>> START Reading passage

Ever since I read about freedom of navigation operations, the nine dash line, and island building in the South China Sea, I’ve been fascinated by Chinese culture specifically and Eastern culture generally, or perhaps more specifically how it differs and compares to Western culture. While I realize that these are very broad brushstrokes to paint, the anthropological evolution of what is commonly called Western Civilization is substantially different from the course followed by Eastern Civilization. Understanding the origins of, reasons for, and modern implications of those differences (and similarities, for that matter), is fascinating to me, and a large part of why I found Great State: China and the World to be such an interesting book.
It’s also why I picked up Twelve Towers. If there is any truth to the postulate that a culture is reflected in its art, then I thought surely a collection of Chinese “fairy tales” would offer some fascinating insights into Chinese culture. It’s true that I learned something from this collection of short stories, but I’m not sure what it is yet.

>> END Reading passage
>> START Dataset entries

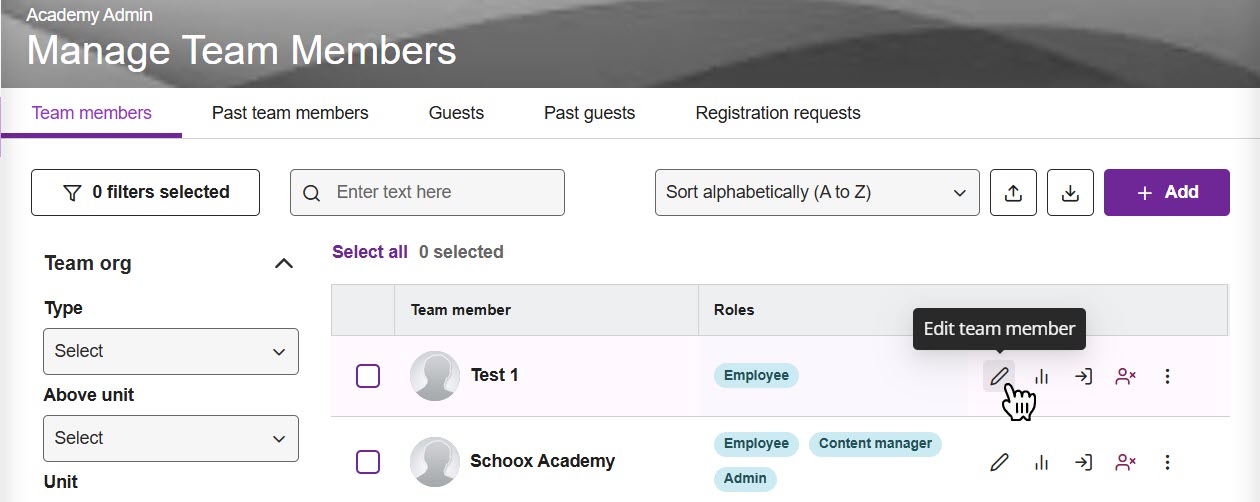Open the sort alphabetically dropdown
Image resolution: width=1260 pixels, height=502 pixels.
pos(816,192)
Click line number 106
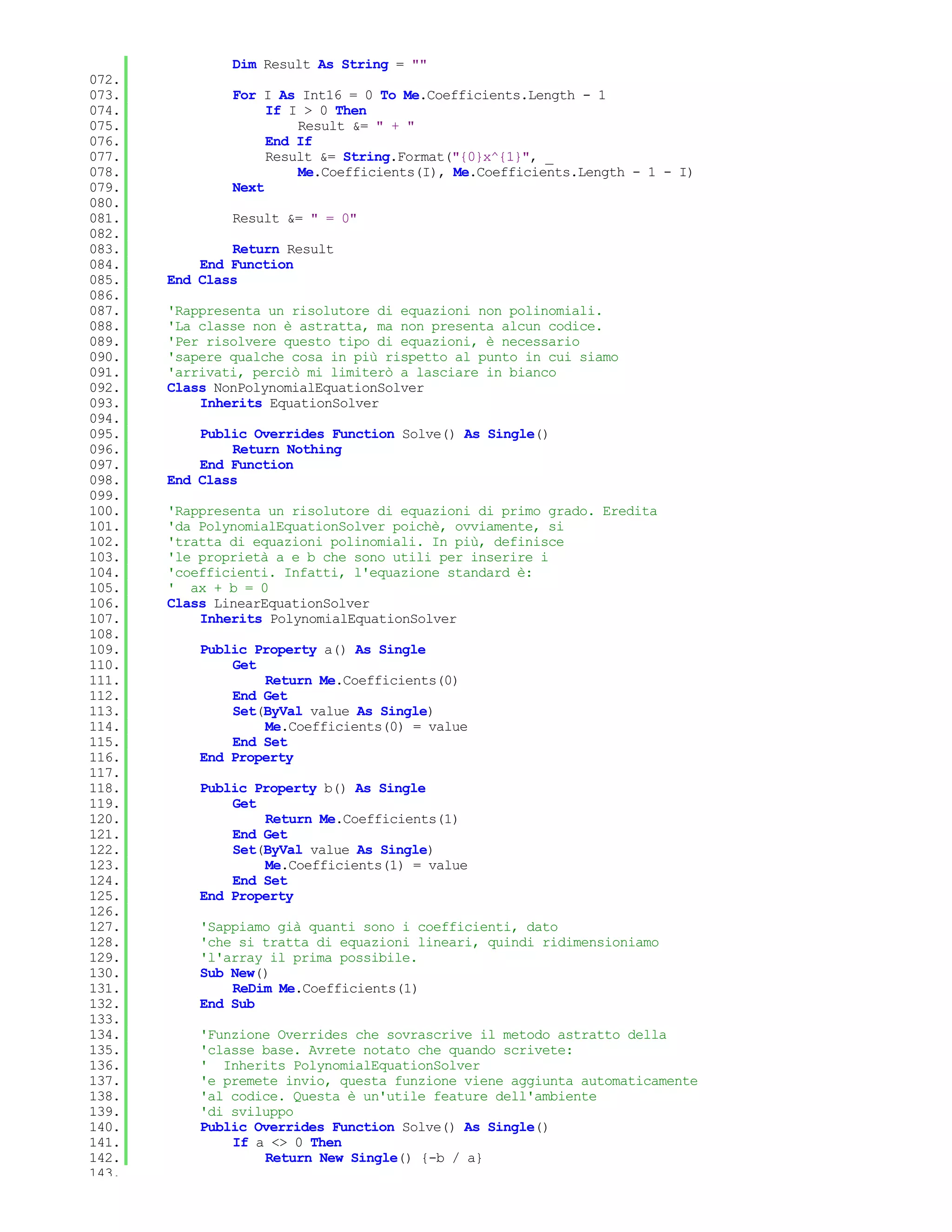The height and width of the screenshot is (1232, 952). [x=104, y=603]
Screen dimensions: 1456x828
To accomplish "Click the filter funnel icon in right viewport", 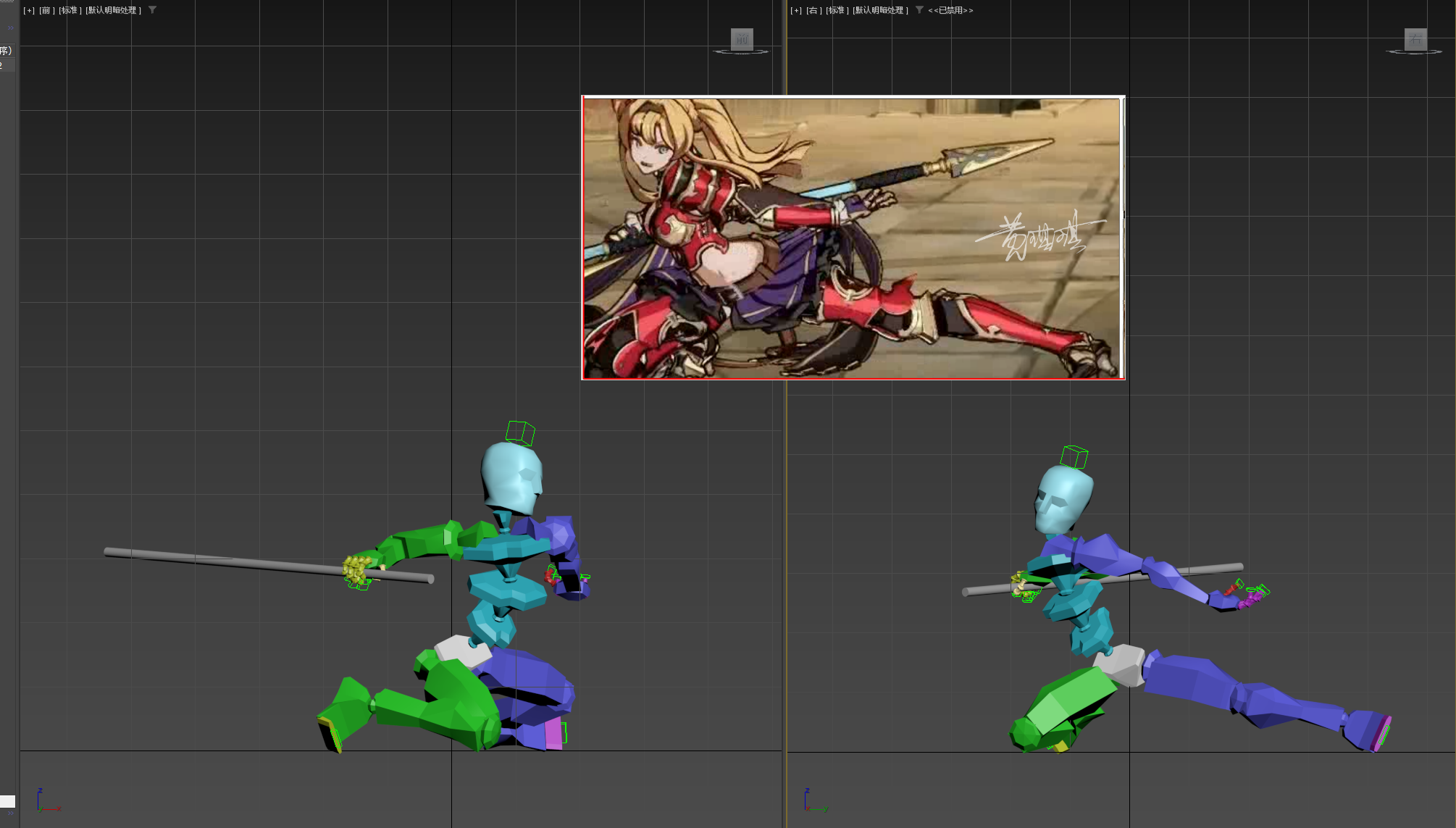I will click(x=919, y=10).
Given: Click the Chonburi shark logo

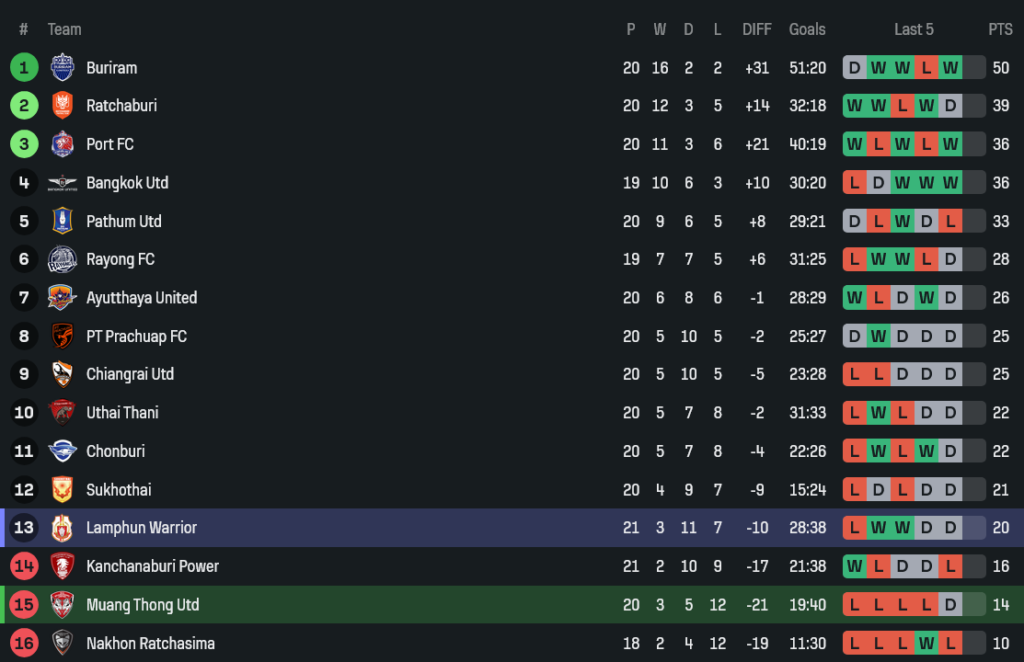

>> END Dataset entries

Task list:
1. Echo the review of Twelve Towers word for word, starting at "Ever since I" and ending at "an interesting book.".
2. In the review of Twelve Towers, what reading first made the writer fascinated by Chinese culture?
3. Pick up the review of Twelve Towers after its final sentence and keep writing it.

Task responses:
1.
Ever since I read about freedom of navigation operations, the nine dash line, and island building in the South China Sea, I’ve been fascinated by Chinese culture specifically and Eastern culture generally, or perhaps more specifically how it differs and compares to Western culture. While I realize that these are very broad brushstrokes to paint, the anthropological evolution of what is commonly called Western Civilization is substantially different from the course followed by Eastern Civilization. Understanding the origins of, reasons for, and modern implications of those differences (and similarities, for that matter), is fascinating to me, and a large part of why I found Great State: China and the World to be such an interesting book.

2. Reading about freedom of navigation operations, the nine dash line, and island building in the South China Sea.

3.
Written in the seventeenth century, Twelve Towers was introduced to me as, more or less, a collection of children’s stories, sort of like the Chinese equivalent of the Grimm fairy tales. I was warned that the particular translation I found took liberties, and I ought to have taken those cautions more seriously. The translators explicitly state that they left parts out that they deemed “irrelevant or uninteresting,” and that they simplified the language and made the text more straightforward, rather than attempting a more linear conversion from the original language. Had I enjoyed the stories more, or derived more valuable insight from this translation, I would be interested in finding a more faithful translation.
The translational liberties left me with a question at the end of the collection: how much was my confusion, and impression of poor storytelling, a result of the translation, versus my alien perspective on seventeenth century Chinese literature, versus these just being poorly constructed stories in the original form? While the Grimm fairy tales, if we wish to use those as our Western analogue, are dark, and in some places morally questionable, they are good storytelling, a sense I did not have about any of the stories in Twelve Towers. To me, the resolutions fell flat and improbable on my senses.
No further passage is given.